[Items from a dataset]
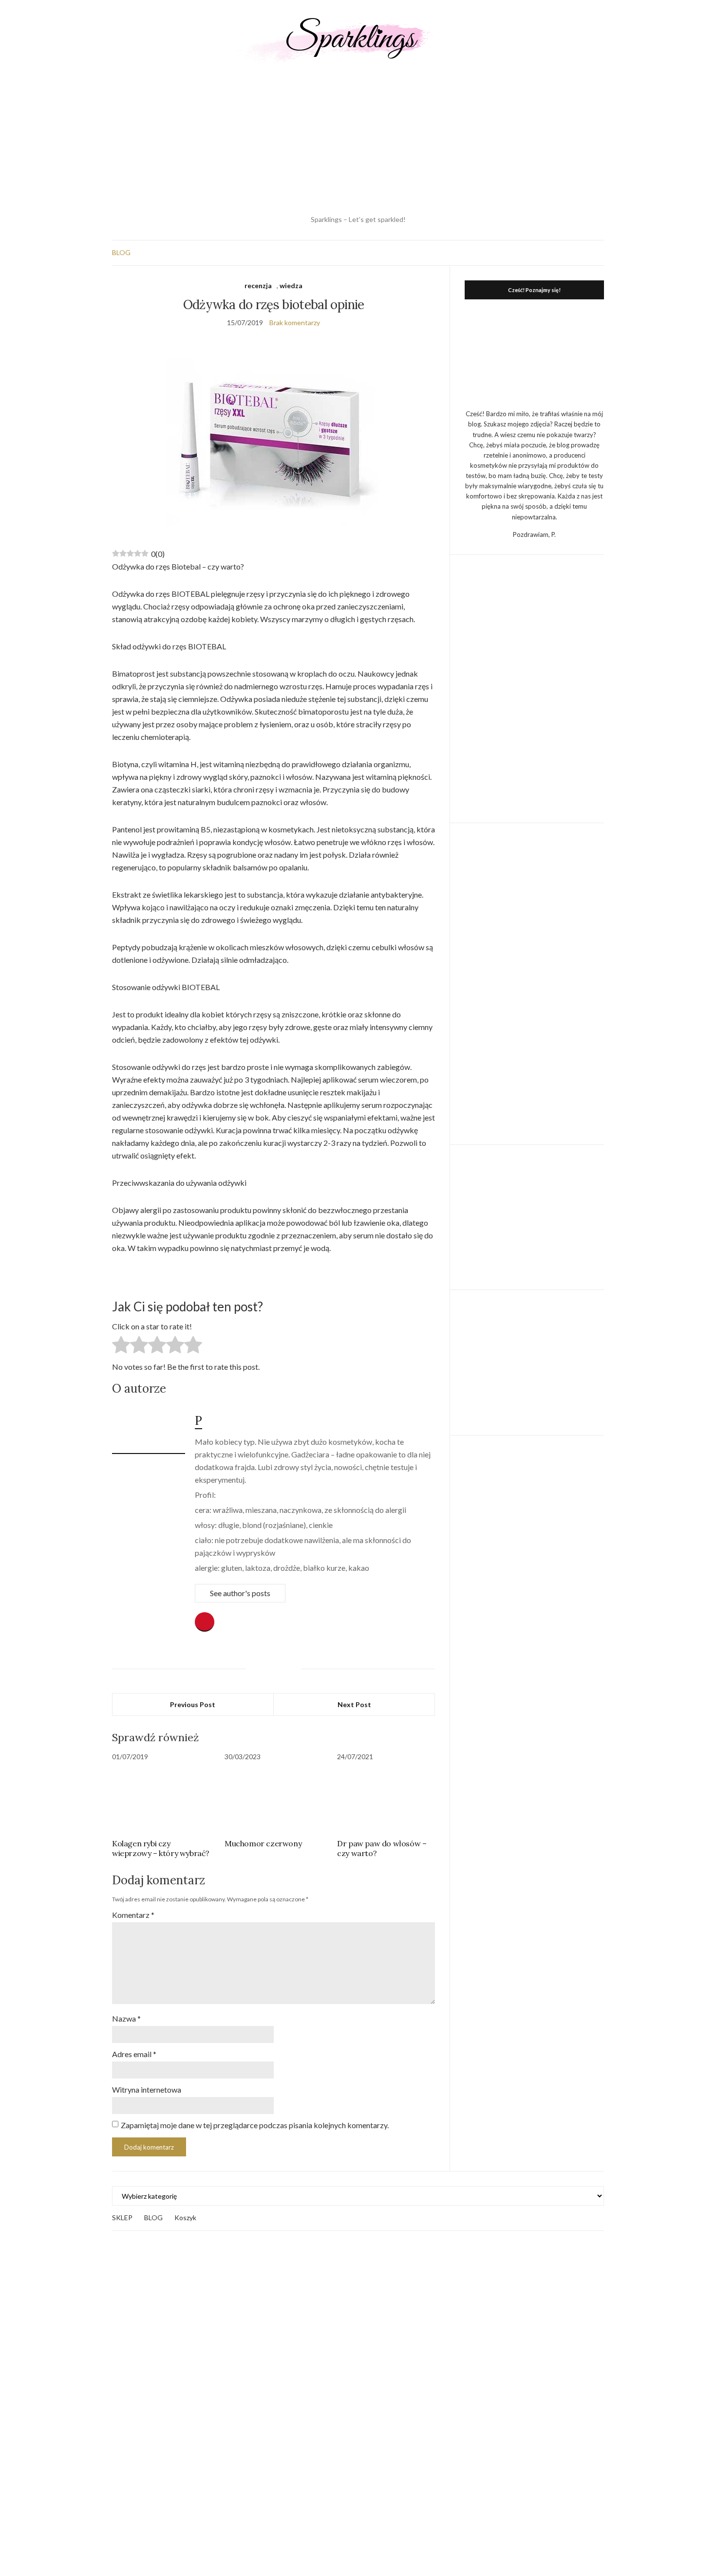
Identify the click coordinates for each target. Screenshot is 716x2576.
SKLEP (122, 2217)
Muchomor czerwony (263, 1843)
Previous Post (192, 1704)
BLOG (121, 252)
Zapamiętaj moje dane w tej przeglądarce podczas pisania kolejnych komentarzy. (255, 2125)
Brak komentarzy (294, 322)
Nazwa (126, 2018)
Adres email (134, 2054)
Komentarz (133, 1914)
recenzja (258, 285)
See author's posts (240, 1593)
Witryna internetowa (146, 2089)
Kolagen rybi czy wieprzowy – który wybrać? (160, 1848)
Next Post (354, 1704)
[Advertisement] (358, 139)
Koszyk (185, 2217)
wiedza (291, 285)
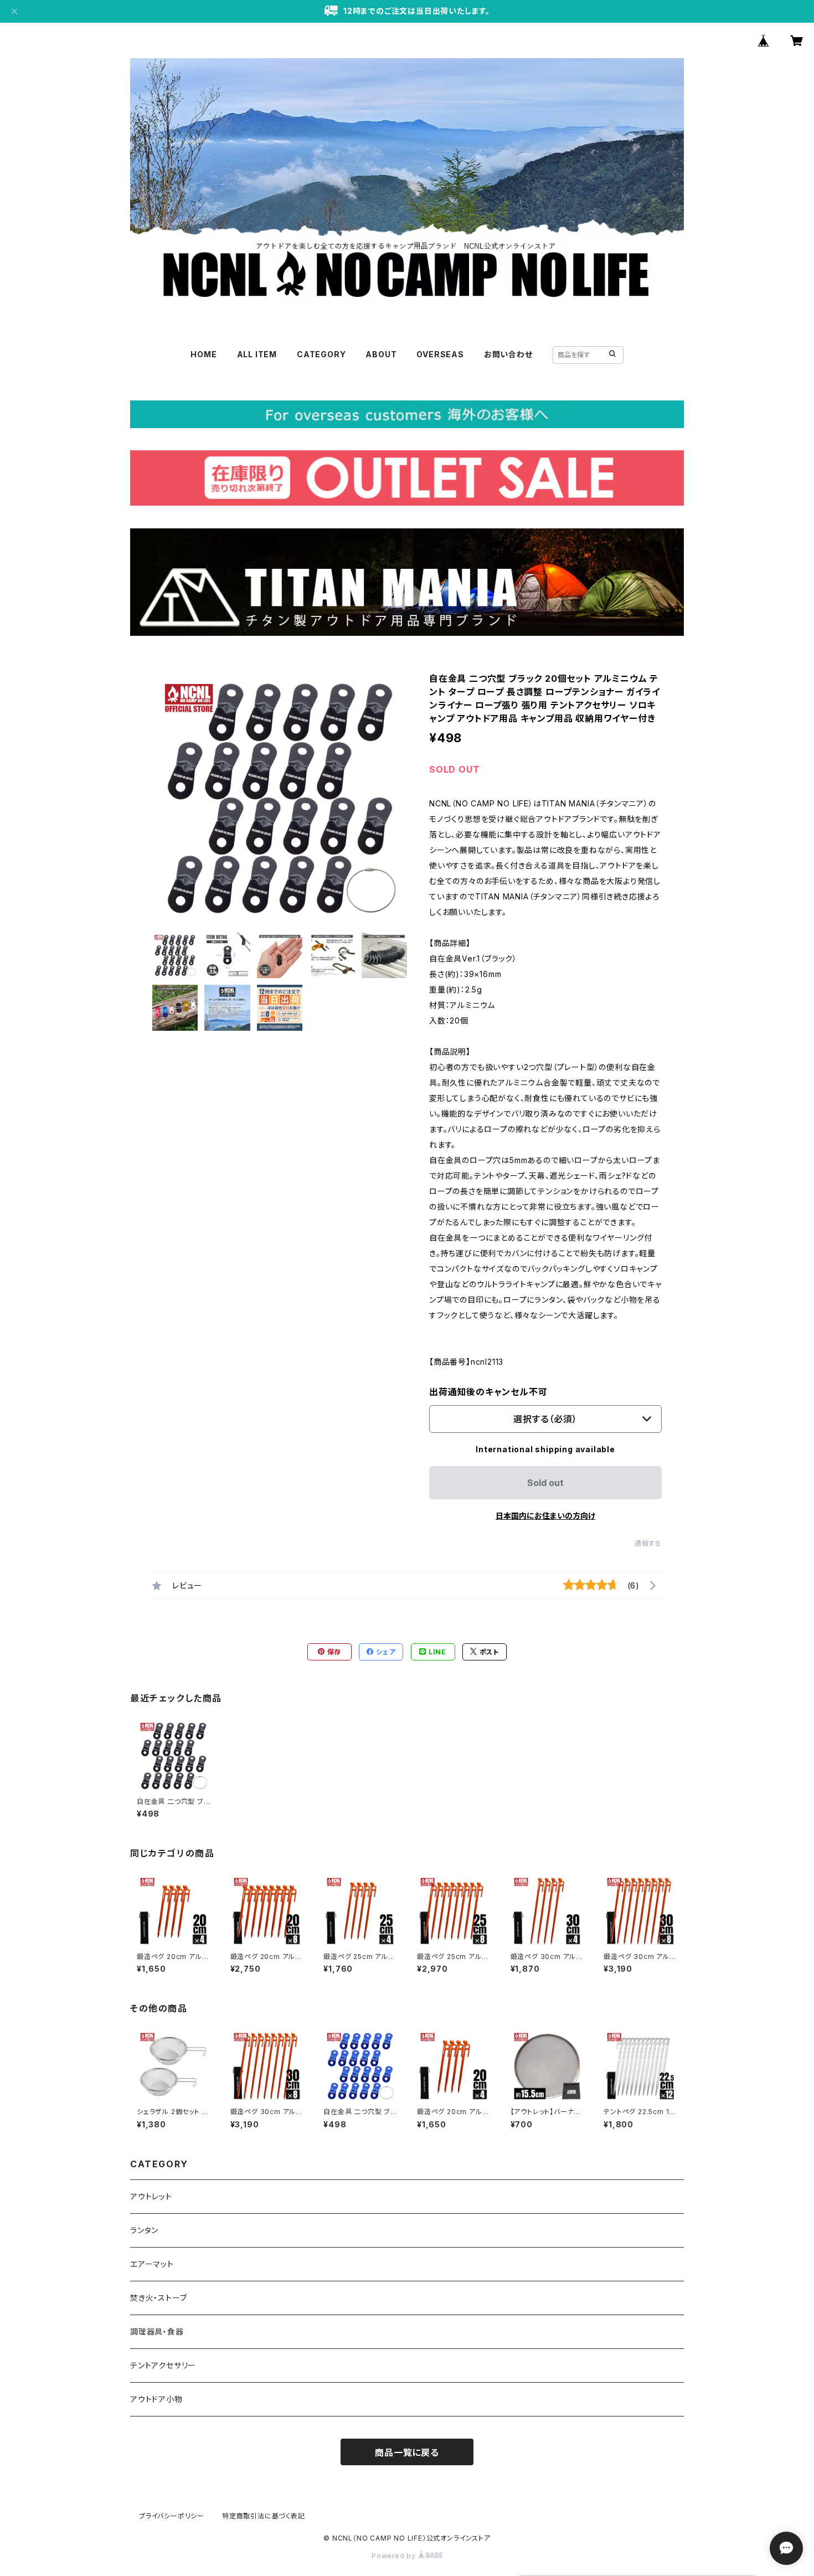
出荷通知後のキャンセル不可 (488, 1391)
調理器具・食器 (157, 2331)
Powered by (395, 2556)
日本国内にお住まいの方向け (545, 1515)
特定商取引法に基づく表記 (263, 2516)
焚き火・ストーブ (158, 2297)
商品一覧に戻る (407, 2452)
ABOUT (380, 354)
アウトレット (151, 2196)
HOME (203, 354)
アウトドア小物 (156, 2399)
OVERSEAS (439, 354)
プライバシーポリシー (171, 2516)
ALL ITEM (257, 354)
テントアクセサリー (163, 2365)
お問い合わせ (508, 354)
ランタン (144, 2230)
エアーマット (152, 2264)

• **What needs to be done**
Reproduce all of the entries exactly as they appear, though any picture they include must be omitted.

• **Task output**
Identify the click coordinates for each target. Screenshot is 716x2576.
SKLEP (122, 2217)
Muchomor czerwony (263, 1843)
Previous Post (192, 1704)
BLOG (121, 252)
Zapamiętaj moje dane w tej przeglądarce podczas pisania kolejnych komentarzy. (255, 2125)
Brak komentarzy (294, 322)
Nazwa (126, 2018)
Adres email (134, 2054)
Komentarz (133, 1914)
recenzja (258, 285)
See author's posts (240, 1593)
Witryna internetowa (146, 2089)
Kolagen rybi czy wieprzowy – który wybrać? (160, 1848)
Next Post (354, 1704)
[Advertisement] (358, 139)
Koszyk (185, 2217)
wiedza (291, 285)
出荷通知後のキャンセル不可 (488, 1391)
調理器具・食器 (157, 2331)
Powered by (395, 2556)
日本国内にお住まいの方向け (545, 1515)
特定商取引法に基づく表記 (263, 2516)
焚き火・ストーブ (158, 2297)
商品一覧に戻る (407, 2452)
ABOUT (380, 354)
アウトレット (151, 2196)
HOME (203, 354)
アウトドア小物 (156, 2399)
OVERSEAS (439, 354)
プライバシーポリシー (171, 2516)
ALL ITEM (257, 354)
テントアクセサリー (163, 2365)
お問い合わせ (508, 354)
ランタン (144, 2230)
エアーマット (152, 2264)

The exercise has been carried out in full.